Session Information
01 SES 09 B, Complexity and Certification in Teacher Education
Paper Session
Contribution
Recognizing social and cultural diversity in educational research requires a shift from perceiving phenomena as simple linear processes to complex and unique assemblages of diverse actors (see Deleuze & Guattari, 1987). For example, the concept of intersectionality—that interacting sociocultural factors shape identity and experiences—reflects complexity (Hill Collins and Bilge, 2016). If teachers are to support students’ complex, intersectional identities they must learn to see and accept this complexity rather than generalize students by gender, race, ethnicity, social class, or other characteristics. In other words, shifting perspectives towards complexity enables space for diversity. In this paper, I describe a case study of teacher professional development (PD) that highlights the difficulties teachers have in perceiving and accepting a specific aspect of complexity: indeterminacy. The findings have implications for the skills and support teachers need to be successful in diverse classrooms.
In the study presented here, I considered interactions with complexity from a design lens. As a designer, a teacher learns and practices in a classroom amidst complex nested systems.

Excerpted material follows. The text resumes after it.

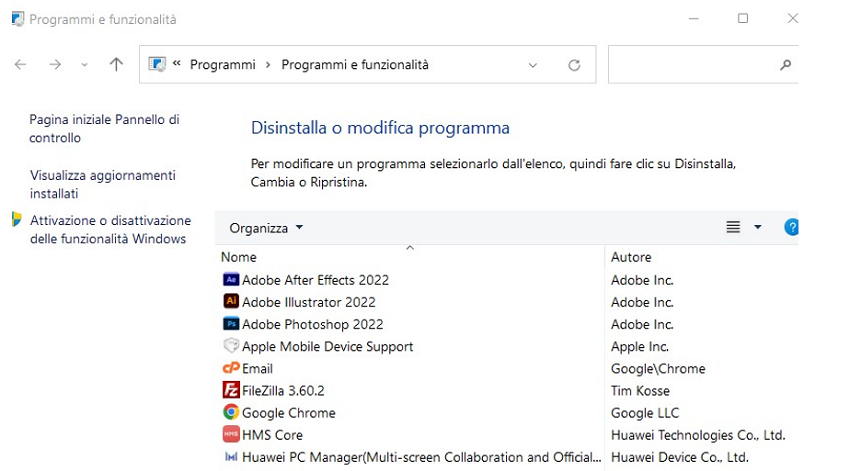Screen dimensions: 850x471
Task: Expand the address bar history dropdown
Action: pyautogui.click(x=533, y=65)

Design calls for seeing beyond traditional, linear practice, experimenting with new approaches, and adjusting those approaches in response to feedback.
Theoretical Background
Scholars have called for considering teaching practice from a complexity lens (e.g., Clarke & Dempster, 2020; Sherman & Teemant, 2021; Strom & Viesca, 2021). Instead of simplifying teaching practice in an effort to find “best practices” or implement an intervention “with fidelity,” complexity demands a recognition of the multitude of factors that interact and affect teaching and learning. Rather than standardizing practice to serve the majority, complexity highlights difference, including working with intersectional identities of teachers and students (Warr & Wakefield, 2022). Working effectively amidst complexity requires accepting that it is impossible to obtain complete information on a situation and that there is no “right solution” or “right action” to take: the situation is “indeterminate” (Buchanan, 1992). Design hinges on this indeterminacy.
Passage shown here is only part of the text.